You have successfully entered the gray-area of why Alignments as cosmic forces are a troublesome subject however. We're talking about a subject with no equivalent in our world, that doesn't have a very well-defined set of rules it operates around.

Since you mentioned
>not causing direct harm
would you consider how people try to play off batman killing people in BvS as "not killing" since he's not actively trying to kill them?
Is manslaughter still wrong morally?

A good guide is "the sort of villain in an American film who has a deep voice with an upper-class British accent".

Especially Disney.

>Scar
>Jafar
>Duke of Weselton
Off the top of my head.

I didn't watch BvS. How do you mean?

Regardless, I'm fairly sure that the TN druid who changes the environment would have a fairly strong defense against Manslaughter.
>I dropped an avalanche into the mountain path months before the army arrived. It's not my fault they weren't expecting the pass to be closed and were counting on pillaging the fertile river valley beyond, which is exactly what I was trying to stop. It's their fault for starving to death because they didn't bring enough supplies!

I don't think that's quite a fair comparison. As the user mentioned, the druid in question is acting on nature's behalf to preserve the natural ecosystem from artificial interference. When things come to this, then the idea that the druid is to be judged by classical D&D values becomes somewhat absurd, considering that a druid like that might not even consider himself to be of the same species as other humans and thus have about as much empathy for them as humans have for foxes that are stealing their hens.

more like
"The world sucks so I'm gonna make it suck suck less for me , if that includes making it suck more for other then that's just how its going to be "
and that can still be neutral or chaotic evil

I wasn't counting the druid as manslaughter, but raising the question, since it's been a topic a lot of people have been making to me lately, because
batman causes plenty of cars to blow up with goons inside, and generally blew up a ton of goons without care, and I thought that was a reflection of his more jaded character in that universe,
but people have been arguing to me that it was the goons faults for being there and that batman just didn't try to not kill them, not that he tried to kill them, so he's still a more good aligned character

Let's say you were playing a character that is good aligned, and were raiding a bandit camp, and you set off an explosive barrel near a wall as a distraction knowing it might kill several unsuspecting bandits
Is that an appropriate action?

I'm this guy.

Another point I want to add, lawful evil characters can often fall into the "well-intentioned extremist" archetype.
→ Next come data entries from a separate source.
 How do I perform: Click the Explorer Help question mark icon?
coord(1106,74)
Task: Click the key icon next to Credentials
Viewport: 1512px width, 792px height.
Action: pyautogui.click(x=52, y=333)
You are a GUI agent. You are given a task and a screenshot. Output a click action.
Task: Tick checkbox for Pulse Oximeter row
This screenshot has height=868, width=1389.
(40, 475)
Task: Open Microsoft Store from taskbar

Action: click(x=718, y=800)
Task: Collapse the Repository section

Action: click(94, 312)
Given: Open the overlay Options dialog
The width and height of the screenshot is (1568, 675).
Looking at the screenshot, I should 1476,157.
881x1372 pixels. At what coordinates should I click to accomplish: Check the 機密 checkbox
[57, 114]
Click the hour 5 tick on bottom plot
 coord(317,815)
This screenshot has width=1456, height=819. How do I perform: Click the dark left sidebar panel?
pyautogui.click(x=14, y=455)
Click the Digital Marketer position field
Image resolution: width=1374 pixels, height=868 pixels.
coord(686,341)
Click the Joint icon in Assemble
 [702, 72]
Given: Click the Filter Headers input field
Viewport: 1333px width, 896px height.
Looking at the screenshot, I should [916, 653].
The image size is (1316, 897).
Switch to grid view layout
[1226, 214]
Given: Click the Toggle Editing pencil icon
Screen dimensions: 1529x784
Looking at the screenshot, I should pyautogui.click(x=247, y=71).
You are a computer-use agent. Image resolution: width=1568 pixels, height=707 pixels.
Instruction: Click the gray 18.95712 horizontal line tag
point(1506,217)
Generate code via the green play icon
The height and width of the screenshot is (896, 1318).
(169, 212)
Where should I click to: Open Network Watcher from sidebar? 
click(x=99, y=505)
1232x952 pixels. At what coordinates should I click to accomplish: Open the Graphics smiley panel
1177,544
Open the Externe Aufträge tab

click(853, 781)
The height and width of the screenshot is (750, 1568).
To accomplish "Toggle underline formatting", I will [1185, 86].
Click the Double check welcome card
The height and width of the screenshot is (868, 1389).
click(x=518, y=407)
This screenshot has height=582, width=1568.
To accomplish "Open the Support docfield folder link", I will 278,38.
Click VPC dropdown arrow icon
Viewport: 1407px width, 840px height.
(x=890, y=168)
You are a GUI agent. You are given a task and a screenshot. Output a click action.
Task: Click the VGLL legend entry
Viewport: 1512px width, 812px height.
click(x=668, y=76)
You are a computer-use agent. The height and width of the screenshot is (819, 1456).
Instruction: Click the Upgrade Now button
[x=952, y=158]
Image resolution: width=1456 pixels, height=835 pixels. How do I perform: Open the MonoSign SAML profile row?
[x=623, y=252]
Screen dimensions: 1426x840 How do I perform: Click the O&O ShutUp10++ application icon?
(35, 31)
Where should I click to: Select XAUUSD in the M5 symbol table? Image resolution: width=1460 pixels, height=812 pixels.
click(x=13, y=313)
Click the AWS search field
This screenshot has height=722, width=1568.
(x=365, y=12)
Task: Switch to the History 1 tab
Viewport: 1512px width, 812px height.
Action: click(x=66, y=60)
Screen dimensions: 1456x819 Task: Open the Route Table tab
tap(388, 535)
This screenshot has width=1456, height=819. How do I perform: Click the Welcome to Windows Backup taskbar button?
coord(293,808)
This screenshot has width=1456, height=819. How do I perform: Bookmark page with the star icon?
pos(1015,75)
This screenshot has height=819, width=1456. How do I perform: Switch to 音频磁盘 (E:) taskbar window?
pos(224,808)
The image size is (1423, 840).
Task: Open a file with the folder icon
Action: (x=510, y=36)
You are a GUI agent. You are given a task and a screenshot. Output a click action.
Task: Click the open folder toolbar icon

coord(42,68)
For example, a powerful arch wizard who rules the kingdom with an iron fist because he doesn't trust people to run their own lives. In this case you have a character who's methods and, to a lesser extent, his intentions, make him lawful, but his actions make him evil.

Hillary Clinton

Just read the fucking book

The Punisher

I think that's a silly and convoluted excuse. Like, it's a kindergarten-tier.
As for the actual idea behind the question, it's really dependant on moral context. From a modern-day perspective, killing goons and bandits just like that is pretty evil not because you're killing goons, but because you're showing that you can mercilessly commit manslaughter against those you consider deserving of it and that's enough to label you as dangerous to society. Regardless of whether you intended to kill, the fact that you knew there was a high likelihood of fatalities and ignored it will label you as dangerous all the same.

In any classical fantasy or medieval society, nobody is really going to give a shit about you killing a bunch of goons/bandits either way, so the excuse is fairly meaningless.